Duncan Campbell's contribution to Nought to Sixty
"Who remembers all that?", the narrator asks in Chris Marker's film Sans Soleil (1983), "History throws its empty bottles out the window." The 16mm film works of Duncan Campbell (born Belfast, 1972, lives in Glasgow), and in particular his quasi-documentaries, delve into the question of how to represent history, and how to sift through, recoup or discard the manifold images that history leaves behind.
In Falls Burns Malone Fiddles (2003) Campbell looks at the era of the Troubles in Northern Ireland. The film addresses the sheer number of images of the period and the impossibility of synthesising them into any coherent narrative. It is composed of footage taken by Belfast community photography groups, Republican organisations who sought to assiduously document their side of the struggle; and has as its narrator a man with a thick Scottish accent, who, struggling to make sense of the pictures before him, distances and confuses the history at hand.

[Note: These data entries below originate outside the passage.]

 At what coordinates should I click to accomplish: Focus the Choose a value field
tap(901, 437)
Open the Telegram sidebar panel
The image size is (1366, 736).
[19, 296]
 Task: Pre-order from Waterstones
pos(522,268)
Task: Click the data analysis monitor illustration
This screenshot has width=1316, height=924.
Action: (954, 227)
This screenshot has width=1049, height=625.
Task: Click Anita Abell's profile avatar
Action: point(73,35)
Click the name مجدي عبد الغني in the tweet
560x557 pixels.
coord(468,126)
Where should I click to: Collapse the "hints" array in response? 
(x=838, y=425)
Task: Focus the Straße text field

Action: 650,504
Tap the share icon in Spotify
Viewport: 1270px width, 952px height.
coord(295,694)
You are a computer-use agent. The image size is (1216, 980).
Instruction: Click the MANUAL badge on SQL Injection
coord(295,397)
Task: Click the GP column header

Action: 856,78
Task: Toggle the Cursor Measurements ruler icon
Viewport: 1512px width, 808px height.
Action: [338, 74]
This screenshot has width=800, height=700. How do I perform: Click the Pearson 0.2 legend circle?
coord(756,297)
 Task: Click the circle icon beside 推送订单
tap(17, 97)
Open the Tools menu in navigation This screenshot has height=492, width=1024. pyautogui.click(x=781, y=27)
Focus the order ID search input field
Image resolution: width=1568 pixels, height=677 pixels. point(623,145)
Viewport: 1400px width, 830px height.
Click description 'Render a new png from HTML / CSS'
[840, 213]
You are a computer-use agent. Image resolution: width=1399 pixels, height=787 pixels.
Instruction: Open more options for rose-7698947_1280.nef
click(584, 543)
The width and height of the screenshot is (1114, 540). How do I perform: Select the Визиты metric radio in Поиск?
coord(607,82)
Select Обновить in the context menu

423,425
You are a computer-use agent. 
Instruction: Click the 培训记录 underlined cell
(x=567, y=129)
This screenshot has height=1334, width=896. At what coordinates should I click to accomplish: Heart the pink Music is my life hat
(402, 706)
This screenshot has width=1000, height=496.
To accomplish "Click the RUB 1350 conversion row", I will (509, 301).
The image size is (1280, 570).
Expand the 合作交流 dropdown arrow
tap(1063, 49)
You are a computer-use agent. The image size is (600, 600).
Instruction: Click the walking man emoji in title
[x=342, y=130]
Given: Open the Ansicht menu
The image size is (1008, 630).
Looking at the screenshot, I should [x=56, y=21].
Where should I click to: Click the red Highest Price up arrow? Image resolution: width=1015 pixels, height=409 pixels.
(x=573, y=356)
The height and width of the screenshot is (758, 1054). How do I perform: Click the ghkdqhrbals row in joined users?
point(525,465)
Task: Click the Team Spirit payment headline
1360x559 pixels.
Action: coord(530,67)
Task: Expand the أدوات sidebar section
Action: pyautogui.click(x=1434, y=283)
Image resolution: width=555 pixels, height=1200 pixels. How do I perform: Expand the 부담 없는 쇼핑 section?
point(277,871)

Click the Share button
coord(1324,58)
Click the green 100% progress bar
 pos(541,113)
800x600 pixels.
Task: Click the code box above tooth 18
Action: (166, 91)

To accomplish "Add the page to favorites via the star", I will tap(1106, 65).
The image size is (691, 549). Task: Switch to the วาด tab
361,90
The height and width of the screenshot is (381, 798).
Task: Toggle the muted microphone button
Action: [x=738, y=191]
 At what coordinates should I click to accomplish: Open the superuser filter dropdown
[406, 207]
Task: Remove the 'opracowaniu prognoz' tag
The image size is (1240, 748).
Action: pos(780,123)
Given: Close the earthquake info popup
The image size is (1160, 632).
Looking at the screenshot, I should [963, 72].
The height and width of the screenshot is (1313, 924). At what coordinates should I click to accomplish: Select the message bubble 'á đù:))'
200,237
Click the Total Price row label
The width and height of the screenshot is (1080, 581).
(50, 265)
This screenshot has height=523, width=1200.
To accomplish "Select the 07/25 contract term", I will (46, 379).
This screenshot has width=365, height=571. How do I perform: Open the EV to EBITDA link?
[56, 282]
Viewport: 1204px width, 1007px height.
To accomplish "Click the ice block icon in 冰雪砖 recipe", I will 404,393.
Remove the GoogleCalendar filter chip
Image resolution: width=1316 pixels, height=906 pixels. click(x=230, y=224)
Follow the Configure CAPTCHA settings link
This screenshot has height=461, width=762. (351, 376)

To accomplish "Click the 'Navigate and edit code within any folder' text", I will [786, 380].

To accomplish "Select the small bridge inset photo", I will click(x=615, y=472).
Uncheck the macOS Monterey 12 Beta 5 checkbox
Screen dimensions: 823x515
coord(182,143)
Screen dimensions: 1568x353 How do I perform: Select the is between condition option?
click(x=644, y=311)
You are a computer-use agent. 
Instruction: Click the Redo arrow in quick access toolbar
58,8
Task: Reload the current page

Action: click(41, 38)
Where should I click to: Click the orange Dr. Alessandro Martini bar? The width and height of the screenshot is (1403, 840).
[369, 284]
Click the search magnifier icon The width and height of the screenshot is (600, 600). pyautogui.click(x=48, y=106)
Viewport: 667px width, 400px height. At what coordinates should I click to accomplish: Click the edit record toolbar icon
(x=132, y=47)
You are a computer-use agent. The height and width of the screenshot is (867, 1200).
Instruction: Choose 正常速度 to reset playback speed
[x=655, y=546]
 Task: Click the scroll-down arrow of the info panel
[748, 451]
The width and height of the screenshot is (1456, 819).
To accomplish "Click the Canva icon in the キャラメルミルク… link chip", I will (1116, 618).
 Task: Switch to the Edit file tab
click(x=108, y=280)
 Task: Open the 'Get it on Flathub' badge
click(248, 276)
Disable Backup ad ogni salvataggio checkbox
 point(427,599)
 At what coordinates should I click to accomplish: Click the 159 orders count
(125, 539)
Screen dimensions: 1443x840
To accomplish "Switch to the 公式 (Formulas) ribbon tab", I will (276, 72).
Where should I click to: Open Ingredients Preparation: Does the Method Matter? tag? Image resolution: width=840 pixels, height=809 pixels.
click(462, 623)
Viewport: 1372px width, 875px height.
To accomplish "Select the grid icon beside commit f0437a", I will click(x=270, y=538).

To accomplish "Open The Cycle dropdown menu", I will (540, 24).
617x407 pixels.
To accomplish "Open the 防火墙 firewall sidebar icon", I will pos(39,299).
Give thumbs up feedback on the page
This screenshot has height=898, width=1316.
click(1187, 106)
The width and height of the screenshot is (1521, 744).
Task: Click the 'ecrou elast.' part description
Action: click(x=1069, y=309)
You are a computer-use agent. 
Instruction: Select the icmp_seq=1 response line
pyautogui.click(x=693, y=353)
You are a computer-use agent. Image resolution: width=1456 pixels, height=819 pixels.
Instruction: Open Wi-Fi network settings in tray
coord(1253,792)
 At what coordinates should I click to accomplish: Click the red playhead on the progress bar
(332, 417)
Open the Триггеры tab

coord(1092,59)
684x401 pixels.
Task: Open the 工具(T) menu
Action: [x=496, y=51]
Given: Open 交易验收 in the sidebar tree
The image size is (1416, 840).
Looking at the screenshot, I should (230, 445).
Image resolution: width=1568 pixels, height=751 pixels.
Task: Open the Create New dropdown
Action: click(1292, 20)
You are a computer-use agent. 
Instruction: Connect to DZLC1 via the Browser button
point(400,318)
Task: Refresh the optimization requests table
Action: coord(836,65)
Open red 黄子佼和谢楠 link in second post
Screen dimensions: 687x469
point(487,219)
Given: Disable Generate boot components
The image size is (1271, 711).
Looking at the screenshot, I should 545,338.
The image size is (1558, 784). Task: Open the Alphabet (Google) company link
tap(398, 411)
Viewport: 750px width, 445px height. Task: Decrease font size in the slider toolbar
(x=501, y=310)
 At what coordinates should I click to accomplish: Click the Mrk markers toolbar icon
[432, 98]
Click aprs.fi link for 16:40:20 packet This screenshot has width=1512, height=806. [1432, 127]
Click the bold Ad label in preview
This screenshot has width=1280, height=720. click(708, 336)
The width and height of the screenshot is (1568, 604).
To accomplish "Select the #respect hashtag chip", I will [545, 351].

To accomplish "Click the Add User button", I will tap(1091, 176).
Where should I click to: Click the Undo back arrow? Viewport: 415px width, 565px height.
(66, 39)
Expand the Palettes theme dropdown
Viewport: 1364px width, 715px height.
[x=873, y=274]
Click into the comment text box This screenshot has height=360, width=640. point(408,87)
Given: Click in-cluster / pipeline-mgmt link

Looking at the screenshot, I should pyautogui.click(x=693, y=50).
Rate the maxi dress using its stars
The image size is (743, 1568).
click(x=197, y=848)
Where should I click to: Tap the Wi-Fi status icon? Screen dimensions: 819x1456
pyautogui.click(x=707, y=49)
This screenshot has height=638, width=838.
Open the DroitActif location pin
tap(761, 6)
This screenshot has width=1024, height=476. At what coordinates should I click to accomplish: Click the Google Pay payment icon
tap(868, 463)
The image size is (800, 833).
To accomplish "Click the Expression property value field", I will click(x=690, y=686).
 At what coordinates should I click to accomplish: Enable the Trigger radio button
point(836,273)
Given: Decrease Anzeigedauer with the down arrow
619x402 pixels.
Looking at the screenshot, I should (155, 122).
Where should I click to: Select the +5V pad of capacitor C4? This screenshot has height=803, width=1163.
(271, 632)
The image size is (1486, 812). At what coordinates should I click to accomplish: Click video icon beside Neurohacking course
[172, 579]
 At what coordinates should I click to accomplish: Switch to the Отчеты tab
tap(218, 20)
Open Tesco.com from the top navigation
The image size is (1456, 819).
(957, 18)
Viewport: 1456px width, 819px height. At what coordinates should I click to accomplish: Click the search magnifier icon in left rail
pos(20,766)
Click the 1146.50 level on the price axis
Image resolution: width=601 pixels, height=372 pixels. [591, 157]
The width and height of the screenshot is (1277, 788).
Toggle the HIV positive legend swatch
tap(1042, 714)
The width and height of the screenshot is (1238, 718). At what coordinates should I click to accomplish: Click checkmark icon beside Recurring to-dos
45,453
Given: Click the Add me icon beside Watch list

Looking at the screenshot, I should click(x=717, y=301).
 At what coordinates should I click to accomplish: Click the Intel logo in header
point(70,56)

Campbell's recent film, Bernadette (2007), portrays Bernadette Devlin, a Northern Irish Republican who became a street activist in the late 1960s, helped to organise the Battle of the Bogside, and who subsequently, at the age of 21, became the youngest woman elected to the House of Commons in Westminster. Bernadette builds on the sense of disorientation glimpsed in both Falls Burns and Campbell's o, Joan, no ... (2006) – a film comprising alternating bursts of light and sound. Yet Bernadette is more precise about where such disorientation is located: here, it is seen originating with the filmmaker himself. Bernadette, which is composed entirely of found footage, is presented without commentary or context. It links the state of being lost among representations of the past to one of obsessive – even sexual – enthralment. The film opens with black and white footage of Bernadette's bare skin: her toes, her feet, her arms, her eyes. This extolling of the parts of the body is a cinematic version of the blason, an adoration of 'the beloved' which has migrated from its origins in French poetry to film (Jean Luc Godard's Le Mépris also opens with a scene of this sort, dedicated to Brigitte Bardot). This portrayal of the beloved is subsequently overturned and then almost forgotten in the rest of the film, which shows a firebrand of a woman, one who, after being prohibited from speaking in Parliament after Bloody Sunday, punched the Home Secretary (and later said her only regret was that she "didn't get him by the throat").
As the footage unfolds – or rather accumulates – it becomes clear that these excerpts are not being given to the viewer in order that a story might be learnt in the manner of a historical documentary. Rather, the viewer is confronted with simply more and more representations of Bernadette, as the film's object of irrational attention. Campbell's film – in which the images are not under the control of the filmmaker, but rule over him – shows the limitations of historical memory.
For Nought to Sixty, Campbell extends Bernadette's motif of the failing testimonial in a new film. Resurrecting a short sequence recorded during the making of Bernadette, this new work presents the viewer with a series of spatial clues and anthropomorphic images in the form of rudimentary drawings, animations and photographs.